■ **DESCRIPTION OF THE TASK**
Restate all the lines below word for word, but omit the pictures.

Saved data entries
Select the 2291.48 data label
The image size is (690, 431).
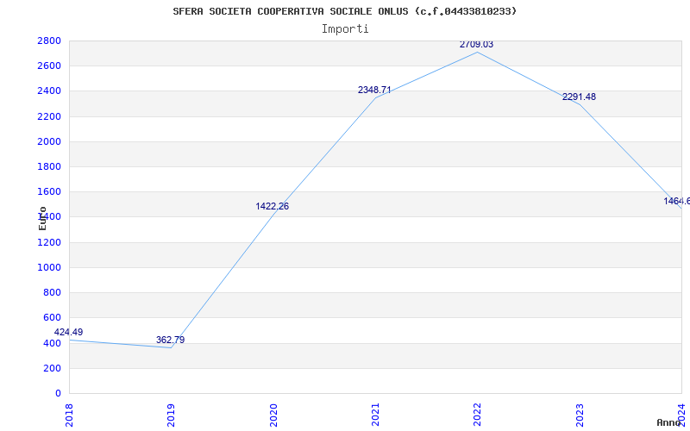pos(579,97)
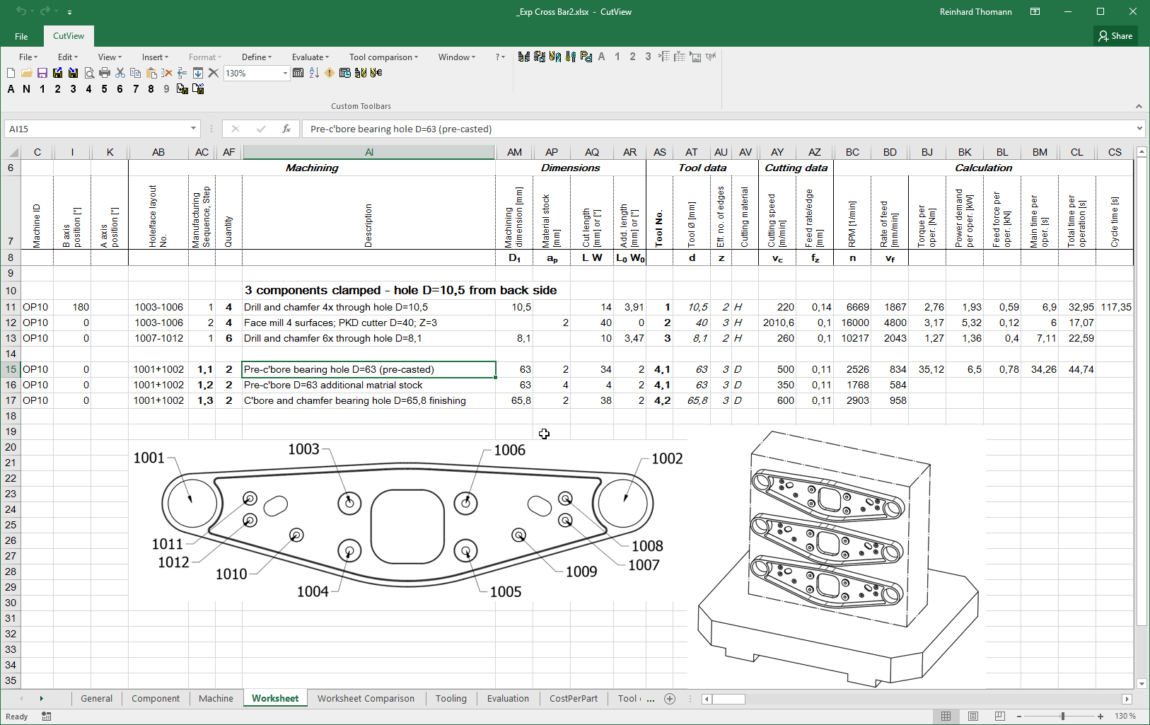Click the scissors Cut icon

pyautogui.click(x=120, y=73)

■ **TASK SOLUTION**
Select the 2291.48 data label
The image size is (690, 431).
pos(579,97)
Click the scissors Cut icon

pyautogui.click(x=120, y=73)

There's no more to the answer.